The Tennessee bill to lower the number of signatures for a newly-qualifying party now exists in both houses of the legislature. The House bill is HB 958. It is the same as SB 1091, and both bills would lower the number of signatures from 2.5% of the last gubernatorial vote (over 44,000) to exactly 1,000. The sponsor of HB 958 is Representative Jason Powell (D-Nashville).
On February 21, the Montana House State Administration Committee tabled HB 436, which would have set up a top-two primary system in that state. Thanks to James Conner for this news. The vote was 16-3. UPDATE: see this story.

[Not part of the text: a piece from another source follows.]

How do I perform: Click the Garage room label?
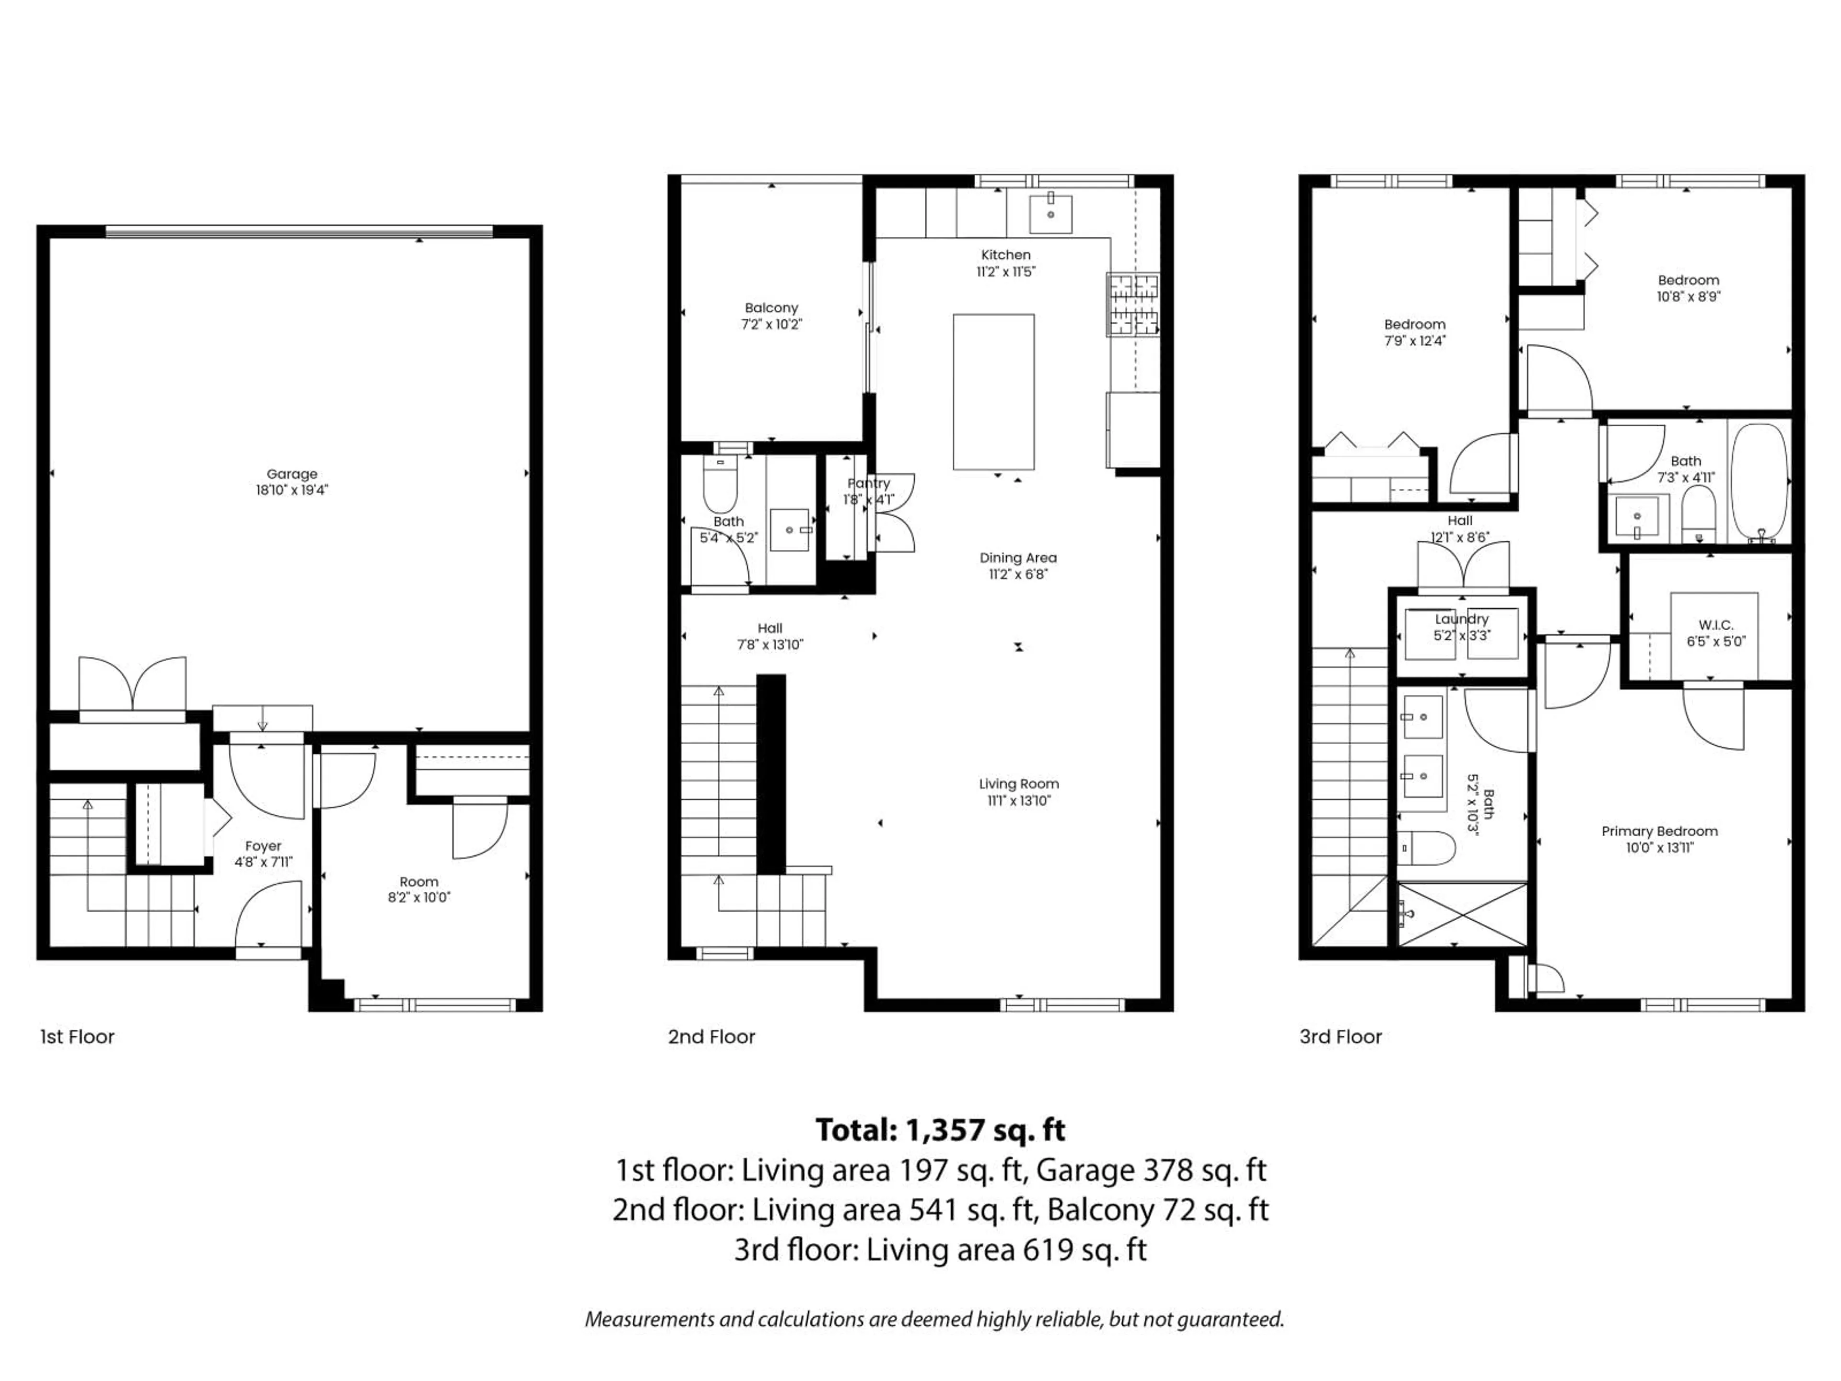coord(291,474)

Thanks to Mike Fellows for that link.
Arizona State Senator Michele Reagan (R-Scottsdale) has introduced SB 1416, to provide that statewide initiatives must collect at least 40% of their valid signatures from voters who live outside Maricopa County (which has Phoenix) and Pima County (which has Tucson).
The bill also provides that newly-qualifying party petitions would need at least 10% of their signatures from outside those two counties. Under court precedents, this bill, if enacted, would be unconstitutional.

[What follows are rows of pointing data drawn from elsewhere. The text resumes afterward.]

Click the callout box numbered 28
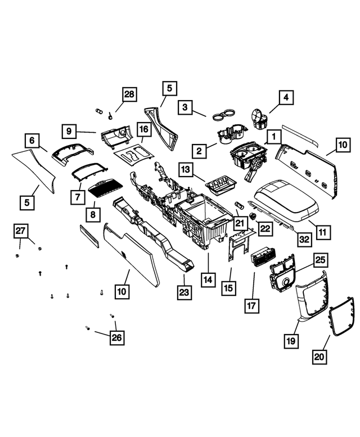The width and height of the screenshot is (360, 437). pos(129,94)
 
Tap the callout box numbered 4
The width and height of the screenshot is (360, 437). pos(286,97)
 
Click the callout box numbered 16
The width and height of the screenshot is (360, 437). pos(144,130)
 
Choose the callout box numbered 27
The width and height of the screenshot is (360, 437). pos(21,231)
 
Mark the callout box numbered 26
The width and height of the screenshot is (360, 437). pos(116,337)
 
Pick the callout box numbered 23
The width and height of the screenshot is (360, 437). pos(184,292)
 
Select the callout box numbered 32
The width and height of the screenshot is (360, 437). pos(304,239)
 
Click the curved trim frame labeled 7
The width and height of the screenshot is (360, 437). pos(89,169)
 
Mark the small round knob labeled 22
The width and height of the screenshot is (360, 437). pos(253,216)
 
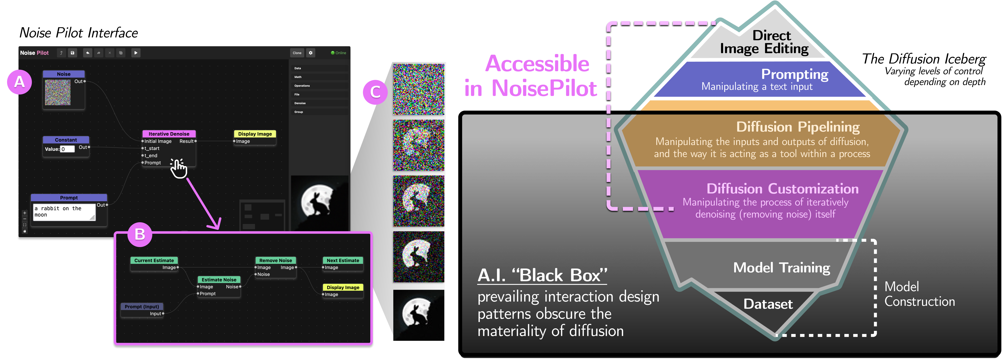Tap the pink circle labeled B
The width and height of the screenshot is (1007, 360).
140,235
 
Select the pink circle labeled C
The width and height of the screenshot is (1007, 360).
375,92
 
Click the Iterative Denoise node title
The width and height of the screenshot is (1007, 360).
169,134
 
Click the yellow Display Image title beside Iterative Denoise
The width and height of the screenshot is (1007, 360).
255,134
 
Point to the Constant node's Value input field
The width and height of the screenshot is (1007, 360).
67,149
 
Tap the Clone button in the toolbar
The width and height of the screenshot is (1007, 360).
297,53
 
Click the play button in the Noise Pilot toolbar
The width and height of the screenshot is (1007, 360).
136,53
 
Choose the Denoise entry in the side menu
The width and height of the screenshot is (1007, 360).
300,103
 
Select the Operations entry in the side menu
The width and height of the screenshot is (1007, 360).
302,86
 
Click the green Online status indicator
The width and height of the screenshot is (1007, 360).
338,53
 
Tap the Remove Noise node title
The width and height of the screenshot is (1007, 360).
276,260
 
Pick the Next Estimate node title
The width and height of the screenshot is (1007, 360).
343,260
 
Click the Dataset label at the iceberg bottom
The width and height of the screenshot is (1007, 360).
768,304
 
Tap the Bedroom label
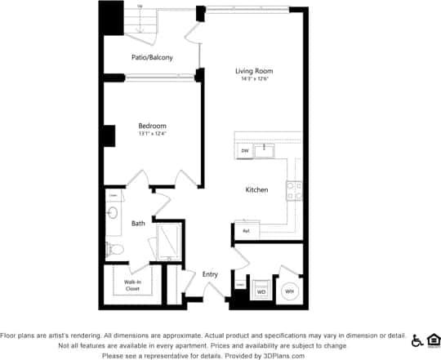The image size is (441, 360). [152, 126]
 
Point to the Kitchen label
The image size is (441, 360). [256, 190]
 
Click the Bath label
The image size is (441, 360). [138, 223]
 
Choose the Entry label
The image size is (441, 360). [210, 274]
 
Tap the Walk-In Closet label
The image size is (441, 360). [131, 285]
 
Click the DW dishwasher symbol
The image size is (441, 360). [244, 151]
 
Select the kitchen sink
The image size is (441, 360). [265, 150]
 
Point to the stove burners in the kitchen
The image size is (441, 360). [293, 191]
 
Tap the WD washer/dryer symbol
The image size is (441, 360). [262, 290]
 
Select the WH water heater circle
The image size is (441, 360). [288, 291]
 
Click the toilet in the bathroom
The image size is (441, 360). [114, 248]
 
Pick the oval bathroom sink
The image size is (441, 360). [113, 214]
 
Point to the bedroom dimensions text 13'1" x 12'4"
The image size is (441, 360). [152, 134]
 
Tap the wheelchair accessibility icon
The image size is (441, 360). [416, 340]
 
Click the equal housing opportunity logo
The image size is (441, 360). [433, 340]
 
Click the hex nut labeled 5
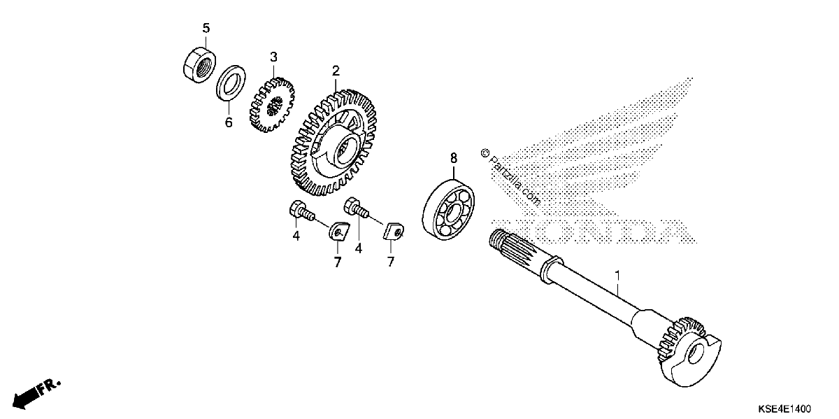pyautogui.click(x=200, y=64)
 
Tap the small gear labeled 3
pyautogui.click(x=272, y=106)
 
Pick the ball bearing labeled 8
pyautogui.click(x=448, y=210)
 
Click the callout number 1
pyautogui.click(x=617, y=276)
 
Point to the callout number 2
pyautogui.click(x=336, y=71)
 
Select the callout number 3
pyautogui.click(x=274, y=57)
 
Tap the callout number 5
pyautogui.click(x=206, y=28)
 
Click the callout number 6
pyautogui.click(x=229, y=122)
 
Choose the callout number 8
pyautogui.click(x=454, y=159)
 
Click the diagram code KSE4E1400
pyautogui.click(x=784, y=409)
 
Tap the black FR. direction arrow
pyautogui.click(x=36, y=395)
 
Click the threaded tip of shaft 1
pyautogui.click(x=495, y=237)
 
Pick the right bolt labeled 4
pyautogui.click(x=356, y=208)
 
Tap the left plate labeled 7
pyautogui.click(x=339, y=232)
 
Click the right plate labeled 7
pyautogui.click(x=393, y=232)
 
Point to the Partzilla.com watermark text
pyautogui.click(x=512, y=178)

During 2013, San Mateo County, California, will redraw its county supervisor districts. All counties in California except San Francisco County have five county supervisors, who comprise the county’s legislative body. See this story. It is very rare for mid-decade redistricting to occur. San Mateo County redrew its supervisorial districts after the 2010 census already. But the county’s system of electing supervisors has since then changed (as a result of a decision of the voters in 2012) from at-large elections with a requirement that one supervisor be a resident of each district, to a system in which each district elects its own supervisor. The change makes the district boundaries more significant. The new districts will be in place for the 2014 election.
Kentucky is one of only five states that elects its governor and most of its other statewide state executive offices in odd years instead of even years. On February 20, the Kentucky Senate State & Local Government Committee passed SB 55, which is a proposed constitutional amendment that would switch Kentucky statewide state offices from the odd year before a presidential election, to the presidential election year.
If the bill passes, then the voters would vote in November 2014 on whether the State Constitution should be changed in this way. The statewide officers elected in 2011 would then remain in office one more year than they had expected. For the transition, they would get 5-year terms instead of 4-year terms.